Crónicas 15, 3-4. 15-16; 16, 1-2; Sal 26, 1. 3. 4. 5; san Lucas 11, 27-28

A veces (por no decir casi siempre) despreciamos las cosas pequeñas o que consideramos sin importancia. Recuerdo que, en una ocasión, un familiar me comentó que le había un salido un pequeño grano en la cara. No le dio importancia, incluso intentó quitárselo con un alfiler. Pasó el tiempo, y aquel grano se convirtió en un furúnculo que acabó en un cáncer maligno… Gracias a Dios se le pudo extirpar, pero la cara de este primo mío es ahora un auténtico “poema”. También hay detalles nimios, que siendo positivos, no les damos importancia por ser de “poca monta”. Así, por ejemplo, una sonrisa, un beso, una felicitación o una palabra, las podemos evitar por considerarlas de gente inmadura, o que “uno no va a estar con tonterías de este estilo”. Pues bien, todos hemos visto en algún momento cómo se han ido a pique matrimonios, amistades o relaciones familiares por considerar que no era necesario tener detalles de convivencia o cariño, y conforme han transcurrido los años veo con más claridad la importancia de poner amor, mucho amor, en esas cosas que, por su insignificancia, alcanzan un relieve incomensurable. De esa fidelidad en lo pequeño dependen muchas alegrías y perseverancias… te lo aseguro, en nombre de Dios.

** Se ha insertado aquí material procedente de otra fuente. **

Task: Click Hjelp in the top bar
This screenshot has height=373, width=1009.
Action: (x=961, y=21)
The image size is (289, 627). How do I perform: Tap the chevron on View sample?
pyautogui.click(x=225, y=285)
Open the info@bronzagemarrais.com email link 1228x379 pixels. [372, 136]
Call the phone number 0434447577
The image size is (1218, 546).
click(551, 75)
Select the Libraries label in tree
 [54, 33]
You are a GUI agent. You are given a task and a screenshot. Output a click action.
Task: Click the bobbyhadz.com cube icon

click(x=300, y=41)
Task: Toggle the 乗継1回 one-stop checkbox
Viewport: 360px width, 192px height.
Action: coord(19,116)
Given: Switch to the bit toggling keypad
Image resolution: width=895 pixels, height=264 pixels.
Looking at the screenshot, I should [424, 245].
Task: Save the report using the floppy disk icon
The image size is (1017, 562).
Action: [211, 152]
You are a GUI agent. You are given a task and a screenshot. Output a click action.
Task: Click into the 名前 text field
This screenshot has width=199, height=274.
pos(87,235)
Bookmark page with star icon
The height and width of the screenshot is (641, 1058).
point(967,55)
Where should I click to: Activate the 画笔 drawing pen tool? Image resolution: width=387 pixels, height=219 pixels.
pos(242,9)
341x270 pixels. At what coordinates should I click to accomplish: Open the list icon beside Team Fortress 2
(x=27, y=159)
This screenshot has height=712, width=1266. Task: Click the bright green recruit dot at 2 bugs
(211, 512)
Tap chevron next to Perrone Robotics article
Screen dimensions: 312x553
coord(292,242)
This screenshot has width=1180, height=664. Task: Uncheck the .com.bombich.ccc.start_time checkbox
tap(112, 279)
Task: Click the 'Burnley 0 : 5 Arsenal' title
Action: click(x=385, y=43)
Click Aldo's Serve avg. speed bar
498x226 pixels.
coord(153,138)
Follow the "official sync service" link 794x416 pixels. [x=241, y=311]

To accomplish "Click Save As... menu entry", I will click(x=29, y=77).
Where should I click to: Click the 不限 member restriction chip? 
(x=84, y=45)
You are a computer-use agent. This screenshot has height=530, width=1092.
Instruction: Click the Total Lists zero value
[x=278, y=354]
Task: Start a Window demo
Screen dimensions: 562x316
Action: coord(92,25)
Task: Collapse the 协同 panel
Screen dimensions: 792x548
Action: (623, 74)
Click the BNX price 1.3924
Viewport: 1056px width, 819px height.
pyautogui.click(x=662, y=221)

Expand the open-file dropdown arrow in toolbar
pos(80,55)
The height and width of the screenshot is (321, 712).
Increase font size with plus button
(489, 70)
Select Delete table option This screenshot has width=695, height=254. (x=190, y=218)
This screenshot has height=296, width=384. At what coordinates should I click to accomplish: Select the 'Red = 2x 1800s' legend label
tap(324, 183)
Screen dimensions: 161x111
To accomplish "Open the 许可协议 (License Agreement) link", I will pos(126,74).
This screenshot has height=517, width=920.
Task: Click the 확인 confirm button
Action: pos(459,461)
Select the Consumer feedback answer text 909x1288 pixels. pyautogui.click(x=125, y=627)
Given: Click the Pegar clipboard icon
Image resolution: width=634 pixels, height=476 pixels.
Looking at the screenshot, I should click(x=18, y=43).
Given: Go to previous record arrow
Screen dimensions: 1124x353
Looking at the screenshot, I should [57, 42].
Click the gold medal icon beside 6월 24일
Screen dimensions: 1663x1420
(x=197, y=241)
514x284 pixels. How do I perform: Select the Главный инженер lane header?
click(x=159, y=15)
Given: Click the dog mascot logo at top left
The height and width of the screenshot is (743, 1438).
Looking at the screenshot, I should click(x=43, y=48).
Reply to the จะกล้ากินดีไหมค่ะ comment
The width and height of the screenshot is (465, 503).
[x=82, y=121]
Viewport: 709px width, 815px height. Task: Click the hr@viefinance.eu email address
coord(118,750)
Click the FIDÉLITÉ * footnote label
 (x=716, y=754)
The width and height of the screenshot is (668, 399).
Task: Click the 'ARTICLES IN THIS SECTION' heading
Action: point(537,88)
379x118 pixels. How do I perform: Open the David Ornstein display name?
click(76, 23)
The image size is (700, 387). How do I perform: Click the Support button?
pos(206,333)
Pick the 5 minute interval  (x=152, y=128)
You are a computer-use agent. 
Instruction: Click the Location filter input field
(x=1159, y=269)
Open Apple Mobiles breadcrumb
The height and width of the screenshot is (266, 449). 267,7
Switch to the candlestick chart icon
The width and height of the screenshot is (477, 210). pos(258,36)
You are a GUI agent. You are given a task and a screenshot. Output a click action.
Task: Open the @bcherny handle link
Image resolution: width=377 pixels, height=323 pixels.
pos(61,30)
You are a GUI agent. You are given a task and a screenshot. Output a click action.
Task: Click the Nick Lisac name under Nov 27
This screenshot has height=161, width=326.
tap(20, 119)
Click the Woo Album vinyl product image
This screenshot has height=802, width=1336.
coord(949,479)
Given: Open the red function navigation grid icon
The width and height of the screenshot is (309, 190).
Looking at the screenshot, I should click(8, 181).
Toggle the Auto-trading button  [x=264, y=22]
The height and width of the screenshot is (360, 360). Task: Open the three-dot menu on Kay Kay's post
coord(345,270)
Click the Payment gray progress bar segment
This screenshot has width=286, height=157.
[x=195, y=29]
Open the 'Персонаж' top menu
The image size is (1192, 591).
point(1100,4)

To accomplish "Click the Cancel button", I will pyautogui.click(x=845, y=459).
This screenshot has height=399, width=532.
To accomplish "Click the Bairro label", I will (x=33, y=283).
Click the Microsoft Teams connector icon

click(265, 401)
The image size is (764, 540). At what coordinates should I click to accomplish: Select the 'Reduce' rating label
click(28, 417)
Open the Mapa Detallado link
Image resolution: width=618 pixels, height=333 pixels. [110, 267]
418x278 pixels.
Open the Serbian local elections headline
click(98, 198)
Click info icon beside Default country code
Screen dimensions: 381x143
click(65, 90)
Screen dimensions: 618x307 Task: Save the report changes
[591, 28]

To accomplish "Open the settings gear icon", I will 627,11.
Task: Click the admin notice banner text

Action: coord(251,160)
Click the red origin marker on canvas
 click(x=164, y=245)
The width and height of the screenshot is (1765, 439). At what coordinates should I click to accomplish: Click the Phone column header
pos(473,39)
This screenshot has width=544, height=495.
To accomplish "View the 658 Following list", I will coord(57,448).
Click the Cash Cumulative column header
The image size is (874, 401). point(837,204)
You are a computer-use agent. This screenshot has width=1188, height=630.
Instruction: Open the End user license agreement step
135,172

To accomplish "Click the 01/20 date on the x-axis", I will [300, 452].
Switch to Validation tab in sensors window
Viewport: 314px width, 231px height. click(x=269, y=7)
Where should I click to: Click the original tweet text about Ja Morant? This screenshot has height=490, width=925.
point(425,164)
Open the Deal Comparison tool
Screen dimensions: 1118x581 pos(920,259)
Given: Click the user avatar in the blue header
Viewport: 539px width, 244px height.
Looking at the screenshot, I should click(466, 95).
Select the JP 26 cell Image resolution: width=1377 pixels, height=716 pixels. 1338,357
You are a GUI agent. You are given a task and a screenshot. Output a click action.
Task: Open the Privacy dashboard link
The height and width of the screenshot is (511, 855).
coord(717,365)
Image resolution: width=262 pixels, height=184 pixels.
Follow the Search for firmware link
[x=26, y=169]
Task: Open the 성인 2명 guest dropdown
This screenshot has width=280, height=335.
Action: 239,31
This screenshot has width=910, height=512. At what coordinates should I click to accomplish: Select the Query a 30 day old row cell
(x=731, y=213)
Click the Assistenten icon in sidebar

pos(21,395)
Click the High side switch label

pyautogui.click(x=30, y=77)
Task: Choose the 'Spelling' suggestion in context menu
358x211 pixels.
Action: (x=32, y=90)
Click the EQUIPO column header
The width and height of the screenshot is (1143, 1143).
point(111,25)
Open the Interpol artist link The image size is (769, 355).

Es Dios quien, precisamente, nos regala esta fiesta de hoy tan hispánica: la Virgen del Pilar. Y cuando hablo de lo hispánico también me refiero al mundo latinoamericano, que nos ha dado muchas lecciones en la devoción y trato a nuestra Madre. Lo primero que llama la atención de la imagen del Pilar es su pequeñez. Se trata de una talla de escaso tamaño, que siempre está envuelta en un hermoso manto. De hecho, en la Basílica del Pilar de Zaragoza se guardan cientos de mantos (en su mayoría fruto de donaciones), que dependiendo de las fiestas litúrgicas se van cambiando en la pequeña imagen de María. Son muchos los siglos transcurridos, y millones de personas las que han pasado delante de esta imagen, y besando el Pilar (de ahí su nombre) que la sustenta. Con ojos humanos resulta desproporcionado que la talla de la Virgen haya atraído a tanta gente para ser venerada. Pero esto es entrar en las cosas de Dios.

Lo primero que hace la Virgen María, al proclamar el canto del “Magnificat”, es destacar la grandeza de Dios frente a la pequeñez de su persona. La humildad que vivía la adolescente de Nazaret no era fruto de una experiencia de fracasos y tropiezos personales, sino de un trato continuo con Dios. Ser “la llena de gracia” es algo más que un privilegio, es la demostración, por parte de Dios, de su amor al hombre, capaz de llevar a una criatura humana, pequeña y limitada, hasta la eternidad. Algún padre de la Iglesia definía a la Virgen como “vacío infinito para ser llenado sólo de Dios”. Y esta es la invitación que se nos hace en este día: vaciarnos de nosotros mismos (nuestra soberbia, nuestra vanidad, nuestros juicios, nuestras limitaciones, nuestros miedos…), procurando no sólo dejar un sitio a Dios en nuestro interior, sino que ¡todo sea de Dios!

Cuenta la tradición que Santiago el Mayor, cuando evangelizaba por España, y encontrándose en la ribera del Ebro se sintió descorazonado, a punto de “tirar la toalla”, pues aquellos habitantes de la antigua Hispania eran duros de corazón para recibir el Evangelio. Fue en ese momento cuando la Virgen, aún en carne mortal, se le apareció para darle ánimos… y así continuó el Apóstol, con denodadas fuerzas, evangelizando y ganando almas para Jesucristo.

También la Virgen nos anima, a ti y a mí, a perseverar y no caer en el desánimo. Ella es capaz de darnos la gracia necesaria para seguir en este camino de luces y sombras que es la vida (“valle de lágrimas”, reza la Salve), y seguir hacia delante con alegría y entusiasmo sobrenatural. Felicitamos a nuestra Madre y, a la manera de la mujer del Evangelio de hoy, digamos a su Hijo: “¡Dichoso el vientre que te llevó y los pechos que te criaron!”.